D’un autre coté, sans être un “gardien du temple”, je trouve que Villeneuve s’en sort bien en respectant les fondamentaux et en gardant un visuel qui n’est pas éloigné de ce que j’avais construit dans mon imaginaire. OK pour les Ornis, pour les Fremens, pour Chalamet en héros (même si j’avais un à priori défavorable avec son look boys band), le baron Harkonnen. J’aurais aimé un peu plus sur le Distille, ce système de recyclage de l’eau du corps qui m’avait marqué dans le roman et dont je trouve qu’on prend trop de liberté à l’image. J’avais un souvenir d’une atmospère plus étouffante et dangereuse. Ça n’a pas l’air très chaud cette planète avec ce qu’ils portent. Pas un gramme de sueur sur le visage. Ah le cinéma et l’image lissée… De même, pas un plan sur les peuples des planètes des maisons, seulement les armées. Techniquement, ça suit bien pour les effets spéciaux avec des plans grandioses. Par contre, le passage sur petit écran risque d’être difficile si on n’a pas une installation audio avec de la dynamique, tant les SFX sont puissants par rapport aux dialogues, surtout dans le milieu du film qui réveille le spectateur. Au passage, Hans Zimmer a réussi à sortir une bande originale qui sort de ses propres poncifs.

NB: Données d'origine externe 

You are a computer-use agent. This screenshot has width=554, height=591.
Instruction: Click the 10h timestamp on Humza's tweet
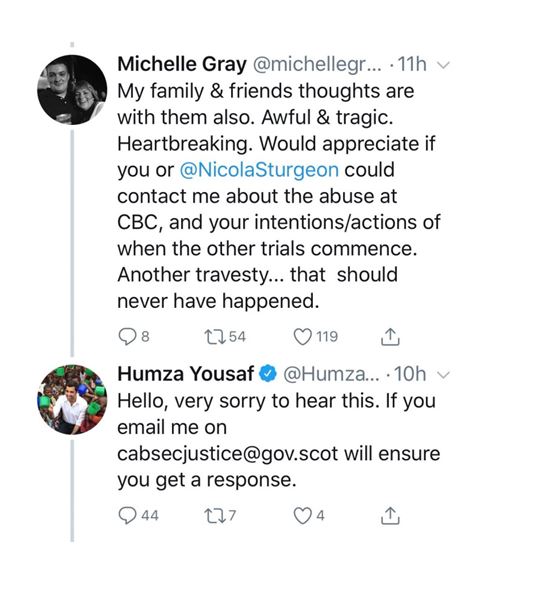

Chez Herbert, il y avait une forte connotation arabisante dans les Fremens qui rappelaient des sortes de Touaregs. Et je ne peux m’empêcher de faire le parallèle avec Lawrence d’Arabie (le film sort 3 ans plus tôt). Il y a jusque dans le vocabulaire utilisé pour les noms. Voilà qui va plaire encore à Zob et ses délires sur le cinéma…Trêve de plaisanterie, malgré ses lenteurs je trouve le film assez efficace, mais il manque aussi (le roman idem) de grands moments de sentiments, et évidemment d’humour. Cela viendra-t-il dans le prochain… Et le fait qu’il s’arrête à cet endroit de l’histoire me laisse songeur. Je verrai bien une trilogie, vu le rythme, la seconde partie se concentrant sur le peuple Fremen qui n’est finalement qu’esquissé et le destin de Paul. Il y a d’ailleurs une scène qui me gène, c’est la vision de Paul dans un combat au côté des Fremens et qui en dit trop à mon goût dans un tel format. La troisième partie pourrait alors se concentrer sur les luttes de pouvoir au sein de l’empire, la lutte Atréides/Harkonnen/Empereur et les enjeux pour la guilde spatiale. Et puis en fait, comme Star-Wars, on peut en faire des tonnes, autant que les livres d’Herbert qui ont développé parfois à l’excès cet univers. Comme Villeneuve a essayé de trouver un compromis, il n’y aura peut-être que deux films.
Conclusion : Un film qui répond plutôt bien aux fans de ce cycle littéraire mais qui peut décevoir par le manque d’originalité et de prise de risque, surtout pour un public qui a déjà largement été bercé à ce genre. “Ce n’est que le début”.